Spotting foolbirds: Literacies hiding in plain sight in an urban English language arts classroom

Ives, Denise. (2011). Spotting foolbirds: Literacies hiding in plain sight in an urban English language arts classroom. Journal of Literacy Research, 43(3), 250-274.

I’m not quite sure what to do with this fascinating, well-written account of three urban sixth graders’ covert literacy practices in their language arts classroom. Ives was a participant observer in this classroom for several months; she focuses on the stories of three students (all African-American students) there. She points out behaviors she observed in all three of these students that could be viewed as evidence of these students’ possession of sophisticated literacy practices, or could also be viewed as resistance (both passive and active) to classroom norms, depending upon your point of view. The reader must decide whether what Ives describes is “off-task behavior” or represents valid forms of literacy that should be built upon as resources and as bridges to more traditional kinds of school literacy.

In one vignette, Ives discovers that a female student is avidly, but secretively, reading what was probably “forbidden” erotica, showing engagement in what Ives calls “pleasure reading” (indeed!) when she had formerly shown little engagement with other independent reading. Ironically, this student had felt no compunction about appearing to read books far below her reading level; that kind of reading was perhaps equally (or even more) inappropriate for her than the erotica but for different reasons, but obviously it was allowed during the silent reading time in that classroom. In another vignette, a male student is seen as inattentive to the classroom game on figurative language, ironically because he is participating “undercover” with peers in a game of “snaps”, a variety of “playing the dozens” that requires a high level of proficiency with a form of figurative language. The final vignette describes a female student who is eager to display an identity as a good student and good writer, and who revises her own writing “in-flight” during a sharing time to make it more closely fit what she believes the teacher wants, based upon her own “reading” of feedback given to another student. Ives calls these three vignettes examples of strategic “covering up”, “lying low”, and “blending in”.

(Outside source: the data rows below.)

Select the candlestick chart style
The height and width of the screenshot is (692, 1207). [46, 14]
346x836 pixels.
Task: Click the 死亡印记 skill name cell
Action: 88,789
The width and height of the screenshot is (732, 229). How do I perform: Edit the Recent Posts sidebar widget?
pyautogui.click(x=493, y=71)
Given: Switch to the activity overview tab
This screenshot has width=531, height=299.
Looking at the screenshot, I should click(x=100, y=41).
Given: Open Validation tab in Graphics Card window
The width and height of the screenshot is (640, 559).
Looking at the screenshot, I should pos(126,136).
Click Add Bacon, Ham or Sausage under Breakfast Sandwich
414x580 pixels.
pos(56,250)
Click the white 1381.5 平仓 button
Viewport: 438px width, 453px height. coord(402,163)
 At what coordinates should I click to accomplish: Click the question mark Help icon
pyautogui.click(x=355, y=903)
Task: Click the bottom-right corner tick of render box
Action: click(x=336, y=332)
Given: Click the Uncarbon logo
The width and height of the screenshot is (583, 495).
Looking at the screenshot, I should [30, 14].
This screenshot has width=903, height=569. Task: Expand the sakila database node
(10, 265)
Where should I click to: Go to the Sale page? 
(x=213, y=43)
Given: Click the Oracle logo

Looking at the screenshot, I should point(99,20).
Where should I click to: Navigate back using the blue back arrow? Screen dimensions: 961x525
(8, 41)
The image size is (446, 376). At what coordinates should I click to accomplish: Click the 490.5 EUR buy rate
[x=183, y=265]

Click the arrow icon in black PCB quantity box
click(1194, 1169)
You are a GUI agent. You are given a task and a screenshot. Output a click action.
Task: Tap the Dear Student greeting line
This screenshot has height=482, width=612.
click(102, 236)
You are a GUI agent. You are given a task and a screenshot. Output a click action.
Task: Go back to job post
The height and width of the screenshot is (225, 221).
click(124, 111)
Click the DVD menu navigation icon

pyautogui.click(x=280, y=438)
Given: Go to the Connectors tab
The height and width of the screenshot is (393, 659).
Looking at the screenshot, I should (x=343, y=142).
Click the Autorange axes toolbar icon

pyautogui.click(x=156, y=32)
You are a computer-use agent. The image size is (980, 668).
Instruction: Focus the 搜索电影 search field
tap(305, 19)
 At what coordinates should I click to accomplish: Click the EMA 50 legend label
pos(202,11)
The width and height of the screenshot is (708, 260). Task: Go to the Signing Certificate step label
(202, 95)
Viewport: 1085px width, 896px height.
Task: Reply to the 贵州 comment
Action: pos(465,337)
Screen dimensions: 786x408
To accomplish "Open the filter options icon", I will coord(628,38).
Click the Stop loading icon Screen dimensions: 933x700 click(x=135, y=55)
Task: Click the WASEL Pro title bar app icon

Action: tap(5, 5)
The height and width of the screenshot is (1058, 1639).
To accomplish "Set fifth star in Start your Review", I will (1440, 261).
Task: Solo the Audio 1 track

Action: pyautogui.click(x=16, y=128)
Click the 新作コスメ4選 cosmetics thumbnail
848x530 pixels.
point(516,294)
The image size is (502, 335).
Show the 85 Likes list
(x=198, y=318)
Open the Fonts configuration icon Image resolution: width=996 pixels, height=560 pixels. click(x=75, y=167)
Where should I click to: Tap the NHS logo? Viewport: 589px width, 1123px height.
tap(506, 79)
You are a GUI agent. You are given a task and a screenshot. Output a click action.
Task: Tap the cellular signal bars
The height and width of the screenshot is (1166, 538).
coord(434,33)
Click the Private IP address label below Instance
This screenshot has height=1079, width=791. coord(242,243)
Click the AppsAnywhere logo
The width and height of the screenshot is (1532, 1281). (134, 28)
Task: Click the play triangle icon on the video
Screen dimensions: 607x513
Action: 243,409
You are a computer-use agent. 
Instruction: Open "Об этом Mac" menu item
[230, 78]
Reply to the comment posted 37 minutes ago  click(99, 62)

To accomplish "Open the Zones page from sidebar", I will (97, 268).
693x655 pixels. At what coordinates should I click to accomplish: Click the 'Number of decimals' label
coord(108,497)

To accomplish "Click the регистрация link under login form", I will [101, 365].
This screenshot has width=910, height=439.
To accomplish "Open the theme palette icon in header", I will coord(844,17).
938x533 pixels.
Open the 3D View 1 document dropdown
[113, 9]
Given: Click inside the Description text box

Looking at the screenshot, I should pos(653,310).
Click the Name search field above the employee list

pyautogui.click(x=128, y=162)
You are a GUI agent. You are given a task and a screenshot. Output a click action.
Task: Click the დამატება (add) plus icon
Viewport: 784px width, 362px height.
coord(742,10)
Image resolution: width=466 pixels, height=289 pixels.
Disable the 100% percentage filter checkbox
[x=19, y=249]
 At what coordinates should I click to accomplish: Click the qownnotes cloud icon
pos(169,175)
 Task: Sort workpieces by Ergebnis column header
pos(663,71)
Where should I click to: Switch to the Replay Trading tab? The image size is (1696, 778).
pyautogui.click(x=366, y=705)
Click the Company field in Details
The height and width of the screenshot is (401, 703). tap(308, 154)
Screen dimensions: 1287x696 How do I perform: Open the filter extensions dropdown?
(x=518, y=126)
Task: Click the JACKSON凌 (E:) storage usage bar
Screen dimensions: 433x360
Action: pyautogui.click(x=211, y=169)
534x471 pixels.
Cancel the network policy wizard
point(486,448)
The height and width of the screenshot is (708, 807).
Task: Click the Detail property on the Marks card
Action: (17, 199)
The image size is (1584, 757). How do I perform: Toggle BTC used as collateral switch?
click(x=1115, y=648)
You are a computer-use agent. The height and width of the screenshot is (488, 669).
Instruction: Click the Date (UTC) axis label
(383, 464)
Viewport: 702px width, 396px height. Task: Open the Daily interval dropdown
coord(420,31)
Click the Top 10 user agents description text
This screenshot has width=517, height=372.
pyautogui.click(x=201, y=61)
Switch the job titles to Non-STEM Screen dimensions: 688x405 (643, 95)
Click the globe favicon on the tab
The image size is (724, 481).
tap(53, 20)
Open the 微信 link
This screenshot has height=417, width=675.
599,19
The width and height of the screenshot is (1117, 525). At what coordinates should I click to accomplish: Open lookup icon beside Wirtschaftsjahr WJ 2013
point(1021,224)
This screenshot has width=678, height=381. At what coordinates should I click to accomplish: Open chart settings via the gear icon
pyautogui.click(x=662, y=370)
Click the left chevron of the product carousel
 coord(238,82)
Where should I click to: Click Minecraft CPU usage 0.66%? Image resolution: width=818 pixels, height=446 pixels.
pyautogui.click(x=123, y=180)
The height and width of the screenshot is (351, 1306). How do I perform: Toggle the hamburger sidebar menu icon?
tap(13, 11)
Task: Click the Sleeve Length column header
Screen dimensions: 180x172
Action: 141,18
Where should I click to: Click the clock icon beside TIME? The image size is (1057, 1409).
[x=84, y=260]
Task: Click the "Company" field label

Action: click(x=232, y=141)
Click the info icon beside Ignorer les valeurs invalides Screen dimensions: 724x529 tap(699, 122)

What struck me most about this account was just how disengaging many classrooms must be for today’s students, and how our challenge as teachers is to engage our students, but in positive, wholesome ways. It is so difficult to compete with the multiple media students are used to these days, which so often seem to glorify that which is materialistic, negative, sensational, and generally appeals to the lowest kinds of interests and motivation. I want students to connect to literature, but do I have to do it by including sexualized, violent, insulting content that glorifies what is glorified in the media? I want to honor and channel students’ cultural resources, but is there a line to be drawn beyond which we do not go? For instance, I am willing to view the hip-hop genre as a valid art form, but not when it stoops to senseless violence, misogyny, and language that is pointlessly inappropriate. I want students to feel that they can be themselves in classrooms (and sadly, it does not seem that the students described here believed that they could) and not have to resort to covering up, lying low, and blending in. Where do I draw the line, though, between “being yourself” and being inappropriate?

As I wrote at the beginning of this annotation, I’m not sure how to take what I read in this article. It is a thought-provoking account, though, and teachers who teach (or plan to teach) urban adolescents should take a look at it. Maybe some frank discussion among those of us who struggle with engaging our students would help us figure out where the lines should be drawn, and how we can most appropriately reach today’s students.